键中心分子指纹衍生方法：一项BBBP数据集研究 (Bond-Centered Molecular Fingerprint Derivatives: A BBBP Dataset Study)

Bond Centered FingerPrint (BCFP) are a complementary, bond-centric alternative to Extended-Connectivity Fingerprints (ECFP). We introduce a static BCFP that mirrors the bond-convolution used by directed message-passing GNNs like ChemProp, and evaluate it with a fast rapid Random Forest model on Brain-Blood Barrier Penetration (BBBP) classification task. Across stratified cross-validation, concatenating ECFP with BCFP consistently improves AUROC and AUPRC over either descriptor alone, as confirmed by Turkey HSD multiple-comparison analysis. Among radii, r = 1 performs best; r = 2 does not yield statistically separable gains under the same test. We further propose BCFP-Sort&Slice, a simple feature-combination scheme that preserves the out-of-vocabulary (OOV) count information native to ECFP count vectors while enabling compact unhashed concatenation of BCFP variants. We also outperform the MGTP prediction on our BBBP evaluation, using such composite new features bond and atom features. These results show that lightweight, bond-centered descriptors can complement atom-centered circular fingerprints and provide strong, fast baselines for BBBP prediction.

_ _ _ _ _

◆ 任务说明 ◆
根据关于键中心分子指纹的文段，作者提出的 BCFP-Sort&Slice 特征组合方案有什么作用？请用一到两句话说明。

◆ 记录数据 ◆
_ _ _ _ _

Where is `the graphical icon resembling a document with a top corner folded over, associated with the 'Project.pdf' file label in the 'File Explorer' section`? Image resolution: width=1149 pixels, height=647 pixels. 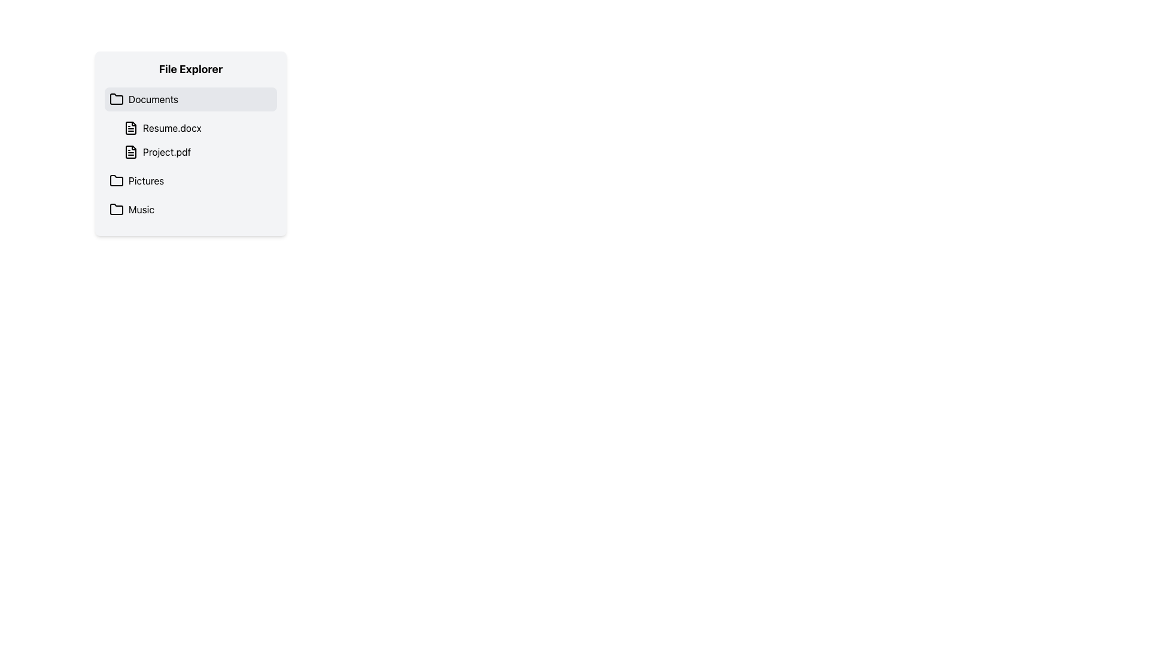 the graphical icon resembling a document with a top corner folded over, associated with the 'Project.pdf' file label in the 'File Explorer' section is located at coordinates (131, 151).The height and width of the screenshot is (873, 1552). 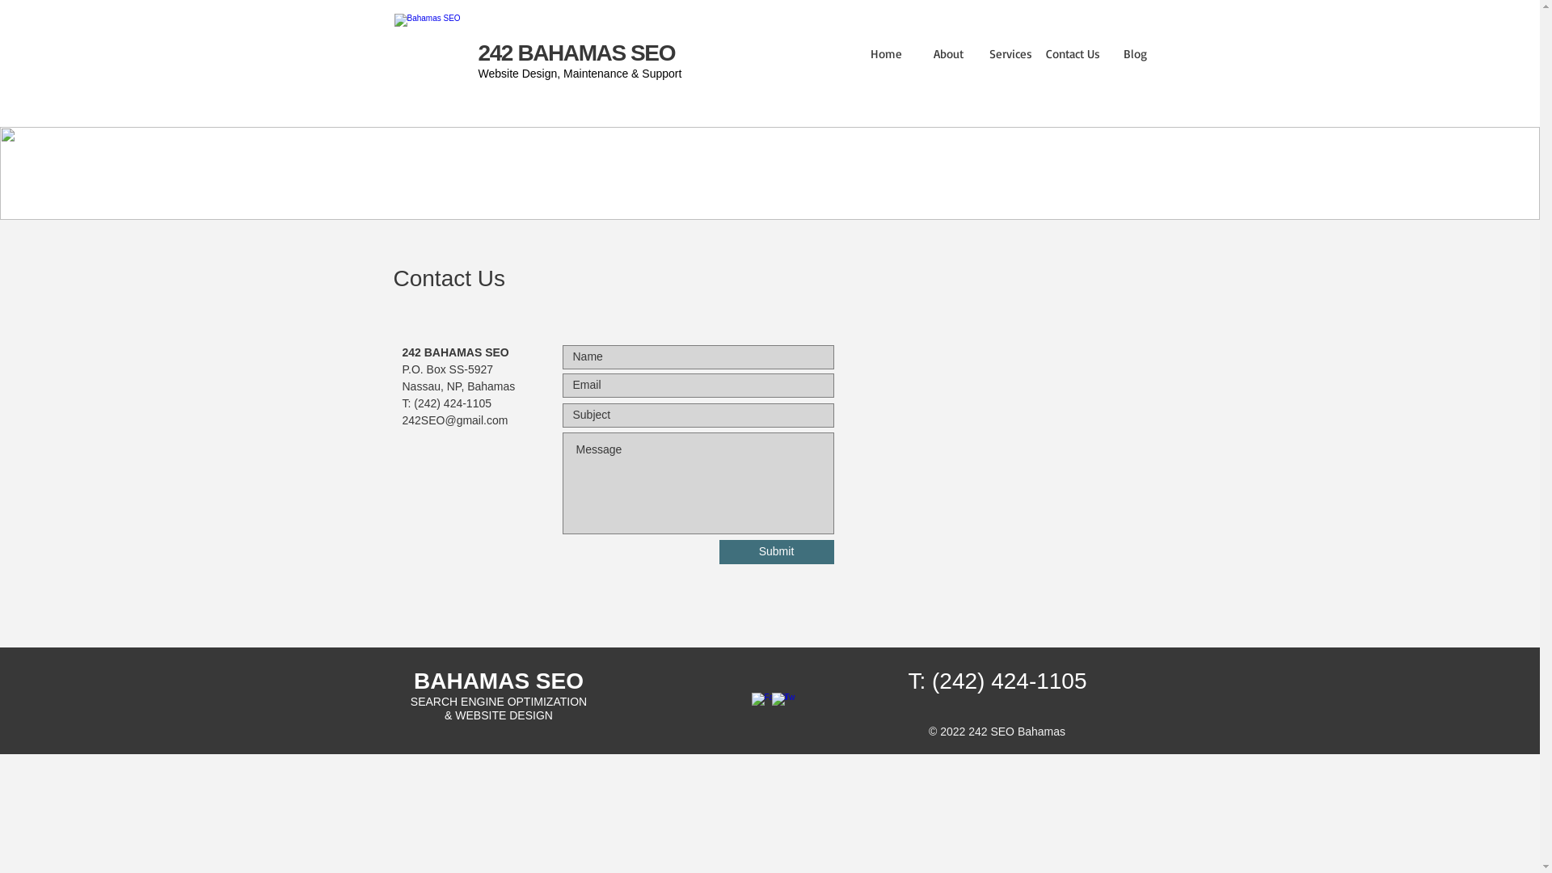 I want to click on 'SEARCH ENGINE OPTIMIZATION & WEBSITE DESIGN', so click(x=411, y=707).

_ _ _ _ _

◆ 解答示例 ◆
BCFP-Sort&Slice 保留了 ECFP 计数向量原有的词表外（OOV）计数信息。它同时让 BCFP 的各个变体可以紧凑地、不经哈希地拼接在一起。